The specific prompt of the assignment is something I take from my experience as a graduate student.  Early in my master's curriculum, I had a class in how to teach composition.  (I am fortunate to have been explicitly trained in how to do so; I know that many who are asked to teach that most common college course are asked to do so without the benefit of such a thing.)  Part of doing so involved the students in the class discussing what brought them into the study of English, particularly at the graduate level.  I will not go into the details of my own discussion, although I will note that the essay I wrote (badly) in response to the assignment has the subtitle "My Plan B in English."  The professor (who has since moved on to publish more excellent scholarship and to take on an administrative position at a prestigious, if relatively small, school) left on it a comment indicating that her hope for me was that I would be able to someday rewrite the piece as a success story.

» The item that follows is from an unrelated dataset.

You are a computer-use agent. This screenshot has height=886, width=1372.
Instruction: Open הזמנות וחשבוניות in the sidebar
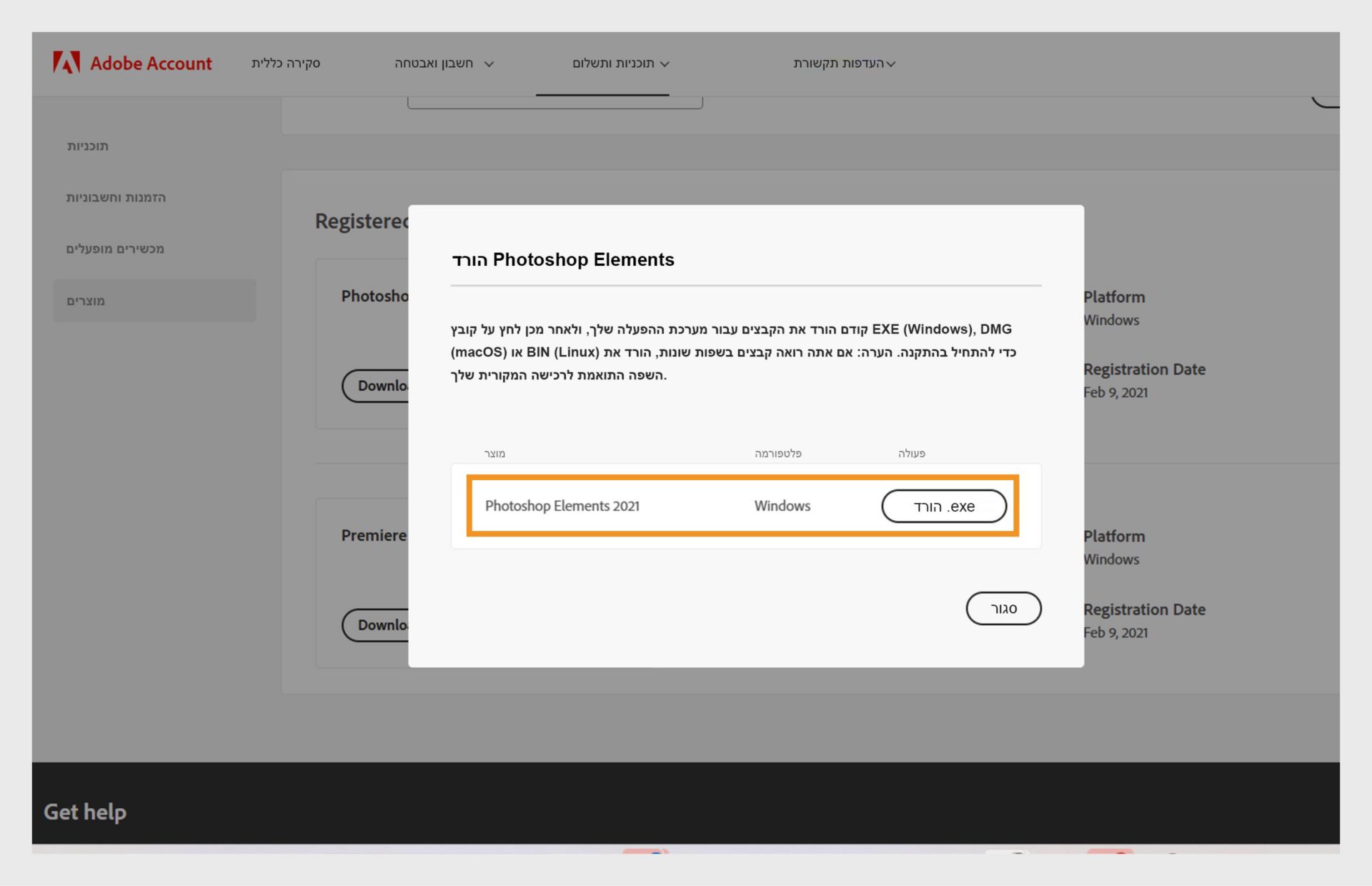[x=116, y=197]
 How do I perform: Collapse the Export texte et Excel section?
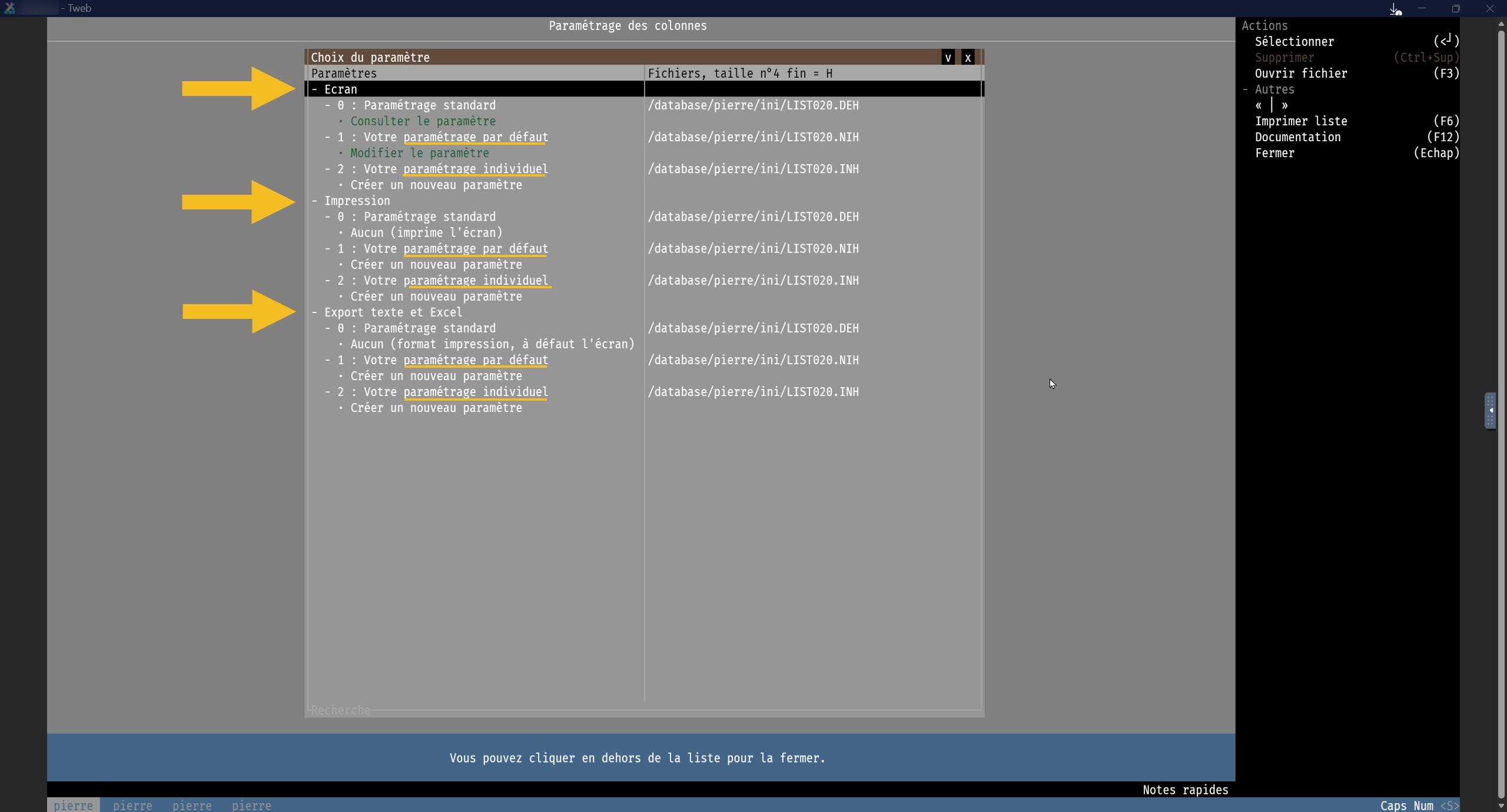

I am not in such a place yet as will allow me to do so.  But I am in such a place that I can hope my own students will begin for themselves the work I have not yet completed and can therein perhaps not continue to abuse themselves with misconceptions about their own failures.  I can hope that they do not make the mistakes I have made; that they will err is certain, as it is for us all, but I hope that they will make new and better mistakes.

And, just to clarify, I had determined the topic before I read this piece.  But I appreciate the piece, nonetheless, and recommend it to my students (again) for their consideration.